DHAKA: Bangladesh’s interim leader, who took over after a mass uprising last year, will meet powerful parties pressuring his government later on Saturday, days after he reportedly threatened to quit.

Muhammad Yunus, the 84-year-old Nobel Peace Prize winner who leads the caretaker government as its chief adviser until elections are held, has called for rival political parties jostling for power to give him their full support.

His press secretary Shafiqul Alam confirmed Yunus would meet leaders of the powerful Bangladesh Nationalist Party (BNP), as well as leaders of Jamaat-e-Islami, the Muslim-majority nation’s largest Islamist party.

“He is meeting BNP and Jamaat leaders this evening,” Alam told AFP.

No agenda for the talks has been released.

But the BNP, seen as the front-runners in elections, are pushing heavily for polls to be held by December.
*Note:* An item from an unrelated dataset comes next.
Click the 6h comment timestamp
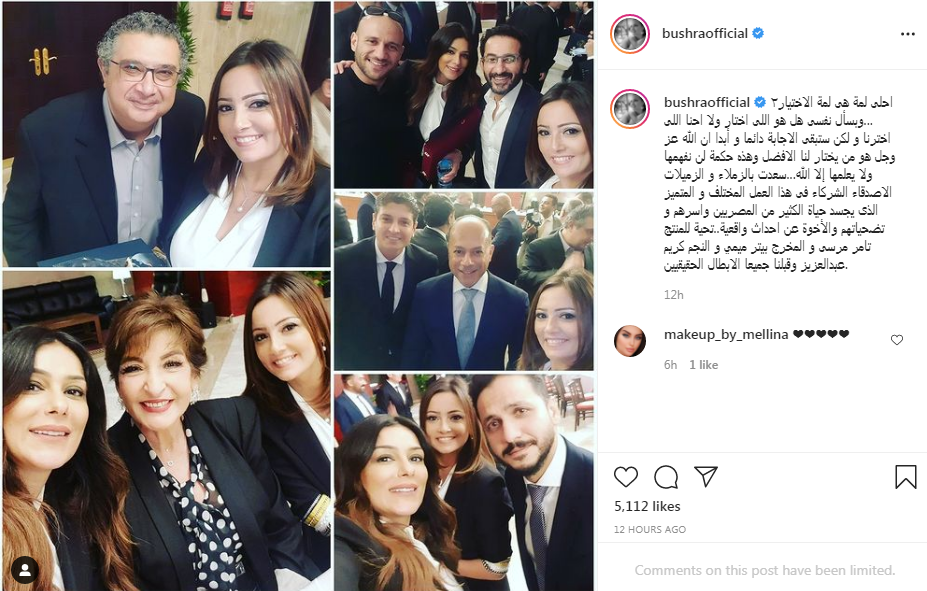This screenshot has height=591, width=927. pos(670,365)
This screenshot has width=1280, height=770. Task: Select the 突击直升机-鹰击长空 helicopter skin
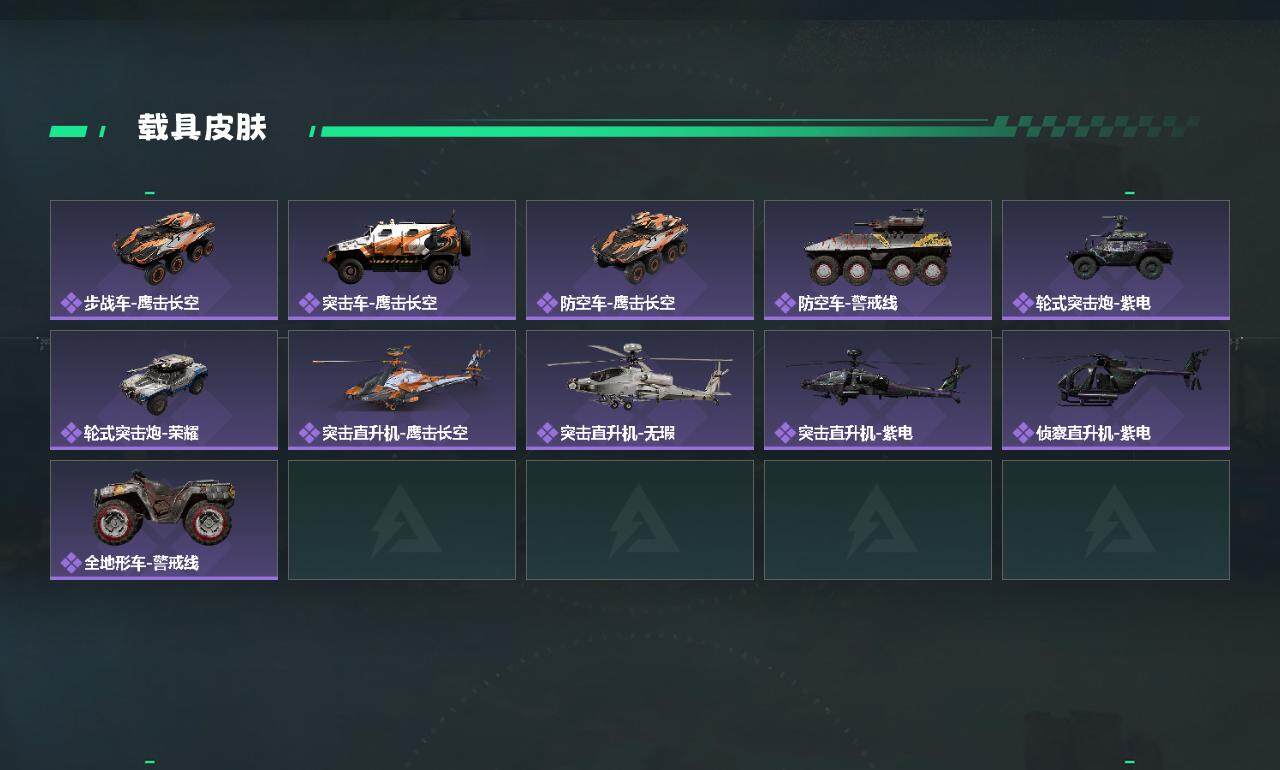(x=402, y=390)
They would be the first elections since a student-led revolt forced then-prime minister Sheikh Hasina to flee in August 2024.

Microfinance pioneer Yunus, who has led the country after returning from exile at the behest of protesters, says he has a duty to implement democratic reforms before elections.

Yunus has said polls could be held as early as December, but that holding them later — with a deadline of June — would give more time for those changes.